Les Malinké sont des agriculteurs de savane, cultivant avant tout le mil et le riz, et en second lieu le manioc, qui l’emporte nettement ici sur l’igname. Le coton necessaire aux tisserands était très répandu; l’élevage est important, surtout chez les Foula; la pêche était secondire, mais la chasse jouait un rôle majeur : elle était le fait des donzo, organisés en associations (ton), et dont l’importance militaire était capitale.

L’artisanat, en partie casté, était nombreux et actif; le fer était extrait partout où cela était possible et exporté vers les pays de la forêt. Les pays Malinké étaient le théâtre d’une activité commerciale intense, due aux Dioula, toujours en mouvement, particulièrement sur la frange forestière où se pressaient les marchés de kola; de gros marchés hebdomadaires marquaient toute la vie sociale.

Les Dioula et leurs précurseurs

Considérons à présent le nom dioula dans le sens qu’il prend en terre voltaïque : celui d’une minorité culturelle de langue manding, opposée à la masse du paysannat animiste, et spécialisée dans le commerce et le maraboutage, quand elle ne prend pas le pouvoir par la force. Les vrais Dioula sont alors ceux du Kong, qui ont conquis au début du XVIII ème siècle un vaste empire allant du Moyen-Niger à l’Ano, par Bobo-dioulasso et Kong; le parler du Kong a été longtemps considéré comme la seule vraie langue des Dioula.

Ce nom apris un troisième sens à l’époque coloniale : il sert alors à désigner les personnes, manding ou non, originaires du Nord, qui ont occupé en masse les villes et les plantations de la forêt. Ainsi est apparu un nouveau parler manding, plus proche de l’Odienné que du Kong, mais qu’on désigne sous le nom de Dioula.

Dans tout le domaine voltaïque où l’on trouve les Dioula,on rencontre quelques îlots de population parlant des langues proches du manding, dont elles paraissent être une forme archaïque; tels sont les Ligbi et Hwela, surtout vers Bondougou, ou les Noumou (forgerons) et Dyeli à travers tout le domaine Sénoufo. Ces groupes résiduels témoignent de la première migration des commerçants du Niger en quête de mines d’or de l’Akan; leur venue doit remonter au moins XIV ème siècle, et leur vieille métropole, Begho, actuellement au Ghana, n’a été remplacée par Bondoukou qu’au début du XVIII ème siècle.

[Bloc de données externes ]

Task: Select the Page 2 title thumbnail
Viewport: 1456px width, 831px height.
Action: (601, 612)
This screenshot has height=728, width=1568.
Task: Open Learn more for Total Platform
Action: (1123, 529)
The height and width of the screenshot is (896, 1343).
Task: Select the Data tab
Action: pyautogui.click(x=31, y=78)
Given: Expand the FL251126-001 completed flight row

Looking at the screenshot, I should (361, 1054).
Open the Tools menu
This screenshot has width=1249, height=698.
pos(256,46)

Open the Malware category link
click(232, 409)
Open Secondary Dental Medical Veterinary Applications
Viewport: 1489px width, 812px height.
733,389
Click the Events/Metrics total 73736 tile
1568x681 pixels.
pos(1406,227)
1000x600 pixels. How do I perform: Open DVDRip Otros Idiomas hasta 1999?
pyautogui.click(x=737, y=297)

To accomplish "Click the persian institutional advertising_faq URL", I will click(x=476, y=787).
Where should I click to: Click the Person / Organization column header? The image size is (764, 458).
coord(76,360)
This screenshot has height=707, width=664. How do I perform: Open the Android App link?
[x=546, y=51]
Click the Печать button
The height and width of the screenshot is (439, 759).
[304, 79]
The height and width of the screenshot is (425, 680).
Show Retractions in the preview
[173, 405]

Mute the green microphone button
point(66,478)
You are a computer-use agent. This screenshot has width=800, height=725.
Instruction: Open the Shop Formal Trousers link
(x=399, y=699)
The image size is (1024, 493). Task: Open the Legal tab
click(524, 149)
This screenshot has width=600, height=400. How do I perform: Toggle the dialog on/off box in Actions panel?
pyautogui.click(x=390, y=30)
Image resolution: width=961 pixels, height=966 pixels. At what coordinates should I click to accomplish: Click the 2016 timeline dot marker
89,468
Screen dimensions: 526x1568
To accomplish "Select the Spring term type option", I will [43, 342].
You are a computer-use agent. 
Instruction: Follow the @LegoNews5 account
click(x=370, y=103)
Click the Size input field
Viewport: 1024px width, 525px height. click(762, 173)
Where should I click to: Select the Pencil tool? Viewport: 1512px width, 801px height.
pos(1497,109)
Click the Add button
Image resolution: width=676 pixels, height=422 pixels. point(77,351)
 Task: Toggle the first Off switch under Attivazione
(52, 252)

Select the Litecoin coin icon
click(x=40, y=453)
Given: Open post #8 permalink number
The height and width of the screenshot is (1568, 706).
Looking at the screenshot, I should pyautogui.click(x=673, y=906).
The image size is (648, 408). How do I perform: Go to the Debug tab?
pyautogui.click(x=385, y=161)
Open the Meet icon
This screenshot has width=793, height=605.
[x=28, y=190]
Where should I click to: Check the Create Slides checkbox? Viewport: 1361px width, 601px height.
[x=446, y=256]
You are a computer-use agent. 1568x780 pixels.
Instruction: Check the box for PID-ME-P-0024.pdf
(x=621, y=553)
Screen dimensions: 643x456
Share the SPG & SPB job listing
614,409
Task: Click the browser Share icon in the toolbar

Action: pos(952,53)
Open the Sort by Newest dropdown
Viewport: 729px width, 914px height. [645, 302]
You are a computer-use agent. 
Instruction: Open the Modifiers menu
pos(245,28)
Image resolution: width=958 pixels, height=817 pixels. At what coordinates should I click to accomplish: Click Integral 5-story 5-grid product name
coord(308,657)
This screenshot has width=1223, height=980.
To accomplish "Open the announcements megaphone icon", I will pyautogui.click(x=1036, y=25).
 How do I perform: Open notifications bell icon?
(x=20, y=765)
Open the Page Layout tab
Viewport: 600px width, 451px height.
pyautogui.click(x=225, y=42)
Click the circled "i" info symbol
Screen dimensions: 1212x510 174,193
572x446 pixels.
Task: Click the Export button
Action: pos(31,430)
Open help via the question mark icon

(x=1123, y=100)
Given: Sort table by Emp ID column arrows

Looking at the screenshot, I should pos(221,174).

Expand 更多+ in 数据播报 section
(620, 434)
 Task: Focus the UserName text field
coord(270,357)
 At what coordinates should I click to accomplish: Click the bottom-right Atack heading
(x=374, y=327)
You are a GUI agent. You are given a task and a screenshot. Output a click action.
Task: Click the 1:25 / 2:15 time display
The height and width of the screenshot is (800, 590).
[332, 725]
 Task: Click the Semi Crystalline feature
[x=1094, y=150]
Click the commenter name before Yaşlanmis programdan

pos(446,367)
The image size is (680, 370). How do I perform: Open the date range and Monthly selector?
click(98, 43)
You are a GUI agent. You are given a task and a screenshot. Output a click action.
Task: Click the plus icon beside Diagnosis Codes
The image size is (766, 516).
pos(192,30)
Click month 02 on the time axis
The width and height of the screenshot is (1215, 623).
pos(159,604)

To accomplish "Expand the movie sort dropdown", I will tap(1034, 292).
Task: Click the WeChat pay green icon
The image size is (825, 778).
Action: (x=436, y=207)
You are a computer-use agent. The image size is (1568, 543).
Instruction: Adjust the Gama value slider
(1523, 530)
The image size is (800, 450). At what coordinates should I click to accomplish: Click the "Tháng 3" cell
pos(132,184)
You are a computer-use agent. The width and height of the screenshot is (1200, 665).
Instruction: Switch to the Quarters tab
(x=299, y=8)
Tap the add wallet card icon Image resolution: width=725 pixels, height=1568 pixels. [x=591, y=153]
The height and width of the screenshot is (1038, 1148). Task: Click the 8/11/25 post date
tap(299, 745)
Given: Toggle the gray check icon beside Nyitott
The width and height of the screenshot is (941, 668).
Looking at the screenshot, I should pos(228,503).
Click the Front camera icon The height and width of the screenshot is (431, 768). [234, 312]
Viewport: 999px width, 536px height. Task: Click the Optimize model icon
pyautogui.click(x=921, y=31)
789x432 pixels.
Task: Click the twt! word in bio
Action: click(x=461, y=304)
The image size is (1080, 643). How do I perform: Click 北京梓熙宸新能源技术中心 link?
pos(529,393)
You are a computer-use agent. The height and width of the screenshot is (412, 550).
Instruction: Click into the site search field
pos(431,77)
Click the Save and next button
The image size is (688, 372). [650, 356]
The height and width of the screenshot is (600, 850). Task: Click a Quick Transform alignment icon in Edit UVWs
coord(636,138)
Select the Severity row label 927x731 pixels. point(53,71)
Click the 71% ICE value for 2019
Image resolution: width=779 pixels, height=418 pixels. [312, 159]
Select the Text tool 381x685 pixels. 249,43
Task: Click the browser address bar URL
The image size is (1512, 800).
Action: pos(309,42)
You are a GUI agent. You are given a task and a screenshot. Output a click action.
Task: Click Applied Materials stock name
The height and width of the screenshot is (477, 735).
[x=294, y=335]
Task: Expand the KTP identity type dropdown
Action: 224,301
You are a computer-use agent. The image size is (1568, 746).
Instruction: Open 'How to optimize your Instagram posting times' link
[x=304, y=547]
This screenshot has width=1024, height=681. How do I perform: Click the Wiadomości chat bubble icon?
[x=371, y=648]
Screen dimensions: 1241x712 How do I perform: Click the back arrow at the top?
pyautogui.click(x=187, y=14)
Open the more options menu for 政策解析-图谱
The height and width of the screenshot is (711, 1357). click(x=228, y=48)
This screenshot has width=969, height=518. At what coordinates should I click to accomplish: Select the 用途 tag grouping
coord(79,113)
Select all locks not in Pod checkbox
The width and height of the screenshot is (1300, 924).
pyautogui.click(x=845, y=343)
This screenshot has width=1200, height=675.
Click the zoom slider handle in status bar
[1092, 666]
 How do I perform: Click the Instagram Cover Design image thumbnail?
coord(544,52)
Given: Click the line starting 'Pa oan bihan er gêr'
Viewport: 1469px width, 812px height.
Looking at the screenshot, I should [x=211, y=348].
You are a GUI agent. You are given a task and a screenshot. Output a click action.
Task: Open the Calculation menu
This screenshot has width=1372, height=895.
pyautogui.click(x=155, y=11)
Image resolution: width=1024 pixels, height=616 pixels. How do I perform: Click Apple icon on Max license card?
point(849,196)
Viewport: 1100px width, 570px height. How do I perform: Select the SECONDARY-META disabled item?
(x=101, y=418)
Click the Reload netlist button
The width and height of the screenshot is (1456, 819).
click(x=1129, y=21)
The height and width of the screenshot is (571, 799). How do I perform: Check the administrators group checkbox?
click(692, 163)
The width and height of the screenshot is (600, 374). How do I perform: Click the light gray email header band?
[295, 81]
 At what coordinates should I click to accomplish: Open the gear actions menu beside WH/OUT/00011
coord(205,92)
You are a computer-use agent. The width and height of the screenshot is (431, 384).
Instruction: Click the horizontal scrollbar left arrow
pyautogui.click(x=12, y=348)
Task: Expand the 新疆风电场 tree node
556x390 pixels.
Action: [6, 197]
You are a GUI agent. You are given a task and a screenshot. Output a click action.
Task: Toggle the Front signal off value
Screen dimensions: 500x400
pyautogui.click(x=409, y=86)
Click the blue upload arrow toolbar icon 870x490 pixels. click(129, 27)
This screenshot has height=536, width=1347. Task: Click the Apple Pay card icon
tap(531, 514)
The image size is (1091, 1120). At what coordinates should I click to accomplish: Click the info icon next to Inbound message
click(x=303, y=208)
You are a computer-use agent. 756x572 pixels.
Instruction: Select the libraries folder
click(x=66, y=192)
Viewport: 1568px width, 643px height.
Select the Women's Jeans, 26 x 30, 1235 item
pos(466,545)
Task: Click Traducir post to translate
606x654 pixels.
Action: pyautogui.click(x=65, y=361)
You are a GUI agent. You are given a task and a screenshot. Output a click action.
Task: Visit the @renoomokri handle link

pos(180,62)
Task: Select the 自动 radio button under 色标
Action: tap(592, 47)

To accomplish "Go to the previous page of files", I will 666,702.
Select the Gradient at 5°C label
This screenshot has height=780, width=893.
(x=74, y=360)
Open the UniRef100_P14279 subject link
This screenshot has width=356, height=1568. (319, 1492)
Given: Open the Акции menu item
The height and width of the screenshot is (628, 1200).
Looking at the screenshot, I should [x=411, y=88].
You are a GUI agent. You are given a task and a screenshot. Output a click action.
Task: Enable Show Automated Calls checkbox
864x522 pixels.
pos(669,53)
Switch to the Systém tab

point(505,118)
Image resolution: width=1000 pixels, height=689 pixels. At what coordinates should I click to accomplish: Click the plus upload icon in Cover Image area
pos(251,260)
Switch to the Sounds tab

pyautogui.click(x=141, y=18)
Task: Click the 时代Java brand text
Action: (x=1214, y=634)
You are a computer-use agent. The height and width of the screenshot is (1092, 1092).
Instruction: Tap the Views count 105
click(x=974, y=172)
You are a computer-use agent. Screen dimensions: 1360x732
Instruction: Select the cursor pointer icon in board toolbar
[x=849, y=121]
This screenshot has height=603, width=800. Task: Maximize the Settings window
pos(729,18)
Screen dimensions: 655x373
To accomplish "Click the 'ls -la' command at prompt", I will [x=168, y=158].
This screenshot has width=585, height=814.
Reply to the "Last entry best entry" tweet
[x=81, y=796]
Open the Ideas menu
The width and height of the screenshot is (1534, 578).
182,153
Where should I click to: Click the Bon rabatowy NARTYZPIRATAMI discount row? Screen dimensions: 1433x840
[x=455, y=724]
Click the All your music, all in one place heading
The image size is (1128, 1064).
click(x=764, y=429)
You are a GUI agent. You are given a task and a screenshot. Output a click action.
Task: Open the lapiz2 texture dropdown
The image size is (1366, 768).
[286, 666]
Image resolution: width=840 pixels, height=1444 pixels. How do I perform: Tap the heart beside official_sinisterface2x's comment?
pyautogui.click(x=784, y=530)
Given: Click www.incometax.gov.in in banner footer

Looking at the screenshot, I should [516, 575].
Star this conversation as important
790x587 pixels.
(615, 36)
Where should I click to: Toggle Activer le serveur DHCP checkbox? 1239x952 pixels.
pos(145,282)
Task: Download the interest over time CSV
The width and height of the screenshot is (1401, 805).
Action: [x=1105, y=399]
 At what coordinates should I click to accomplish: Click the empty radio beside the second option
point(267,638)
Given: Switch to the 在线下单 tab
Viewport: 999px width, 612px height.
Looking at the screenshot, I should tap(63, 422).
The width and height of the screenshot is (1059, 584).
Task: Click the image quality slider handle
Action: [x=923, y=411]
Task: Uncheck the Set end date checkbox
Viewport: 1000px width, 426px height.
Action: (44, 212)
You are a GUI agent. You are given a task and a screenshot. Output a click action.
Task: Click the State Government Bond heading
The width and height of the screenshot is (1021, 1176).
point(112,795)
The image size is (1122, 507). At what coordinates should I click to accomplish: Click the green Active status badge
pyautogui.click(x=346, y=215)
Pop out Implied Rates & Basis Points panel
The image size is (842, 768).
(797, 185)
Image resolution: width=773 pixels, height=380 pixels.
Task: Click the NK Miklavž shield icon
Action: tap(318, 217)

Les Dioula eux-mêmes se rencontrent partout en quartiers ou en villages isolés; ils occupent en masse quelques viles comme Bondoukou, Bouna, ou Satama dans le Diammala. La seule région où ils tiennent un territoire continu, leur langue s’étant substituée aux parlers anciens, est celle qui entoure Kong, la seule capitale de l’empire des Wattara. Il est difficile de dénombrer les Dioula de la zone voltaïque de la Côte-d’Ivoire.

L’organisation sociale et culturelle des Dioula est presque identique à celle de Malinké musulmans, car ils sont tous ralliés à l’Islam au superficiellement, même quand ils pratiquent en même temps les cultures animistes de leurs voisins. Médiocres agriculteurs, ce sont de grands commerçants et d’excellents artisans, maîtres notamment du tissage dont les produits de monnaie. Ils ont réussi à exclure les autochtones du commerce à moyenne et longue distance, mais ils forment un groupe ouvert, disposé à absorber tous les individus acceptant sa culture. Dans le cadre de l’empire de Kong, ils fournissent en outre depuis le XVIII ème siècle l’autocratie militaire et politique.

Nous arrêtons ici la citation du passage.